EXTRAIT DU TEXTE:
Le retour à la maison

Si cela s’avère opportun, le personnel infirmier peut montrer aux parents les soins qui devront être prodigués à leur enfant, à court ou long terme, une fois que leur enfant sera sorti de l’hôpital : application d’un pansement oculaire, instillation d’un collyre ou application d’une pommade oculaire, par exemple (voir page 46). Encouragez les parents à participer à ces gestes de soins et à prendre le relais une fois qu’ils se sentent prêts à le faire. Ceci leur donnera confiance en eux et ils seront capables de s’occuper de leur enfant après sa sortie de l’hôpital.

Dans la plupart des cas, le retour à la maison après une intervention oculaire réussie est un événement joyeux. Toutefois, en cas de perte de vision ou de mauvais résultat visuel, l’enfant et ses parents auront besoin d’un soutien supplémentaire. Assurez-vous que les parents ont conscience des services complémentaires disponibles et encouragez-les à les utiliser, y compris les services de basse vision et réhabilitation. Il faudra aussi aider les parents, en particulier s’ils sont bouleversés par ce qui s’est passé (voir encadré). Il est important de soutenir les parents, car il ne faut pas que l’enfant se retrouve dans un environnement familial tendu après sa sortie de l’hôpital.

Il se peut en outre que l’enfant et les parents se sentent en sécurité à l’hôpital et appréhendent le retour à la maison. Dans ce cas, il faudra éventuellement leur offrir une assistance psychologique (« counselling »), qui comprendra des conseils sur les rôles des différents membres de la famille une fois l’enfant rentré de l’hôpital.

Si leur enfant est devenu aveugle, les parents auront besoin d’être conseillés sur la façon de communiquer avec leur enfant et de se comporter envers lui. Il s’agit là d’un vaste et important sujet, qui déborde du cadre de cet article. Toutefois, voici quelques idées de conseils à offrir aux parents :

  • présentez-vous à chaque fois que vous entrez dans la pièce où se trouve votre enfant
  • expliquez à l’enfant ce que vous êtes en train de faire ou ce que vous vous apprêtez à faire
  • ne chuchotez pas ou ne faites pas de bruit sans expliquer ce vous êtes en train de faire
  • encouragez votre enfant à explorer le monde qui l’entoure avec ses mains, ses pieds et ses autres sens.

CONSIGNE: Recopiez fidèlement, dans l'extrait sur le retour à la maison, tout le passage qui va de « Si leur enfant » jusqu'à « ses autres sens. ». La liste qui suit ne joue aucun rôle dans cet exercice.

DONNÉES FOURNIES:
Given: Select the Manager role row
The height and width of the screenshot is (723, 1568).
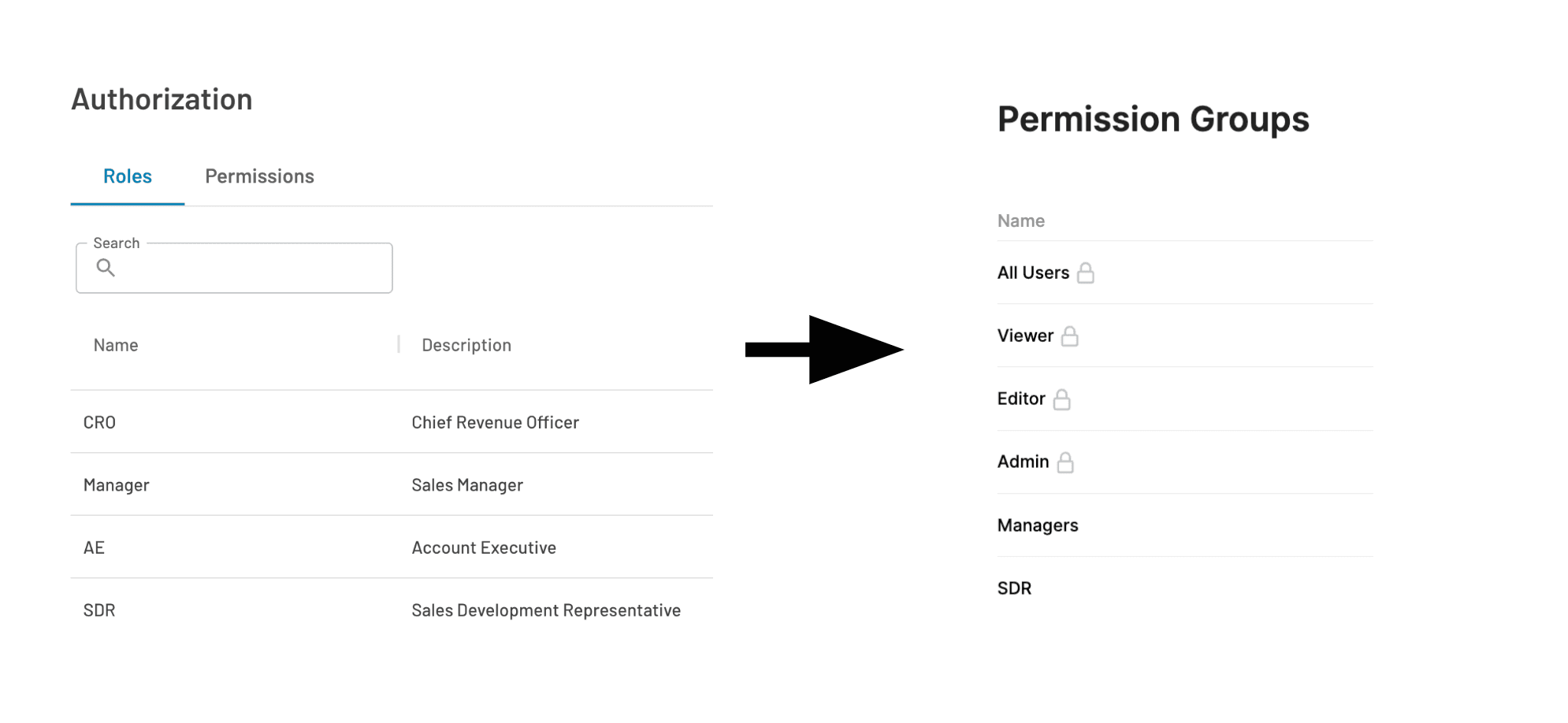Looking at the screenshot, I should tap(117, 485).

RÉPONSE ATTENDUE:
Si leur enfant est devenu aveugle, les parents auront besoin d’être conseillés sur la façon de communiquer avec leur enfant et de se comporter envers lui. Il s’agit là d’un vaste et important sujet, qui déborde du cadre de cet article. Toutefois, voici quelques idées de conseils à offrir aux parents :

  • présentez-vous à chaque fois que vous entrez dans la pièce où se trouve votre enfant
  • expliquez à l’enfant ce que vous êtes en train de faire ou ce que vous vous apprêtez à faire
  • ne chuchotez pas ou ne faites pas de bruit sans expliquer ce vous êtes en train de faire
  • encouragez votre enfant à explorer le monde qui l’entoure avec ses mains, ses pieds et ses autres sens.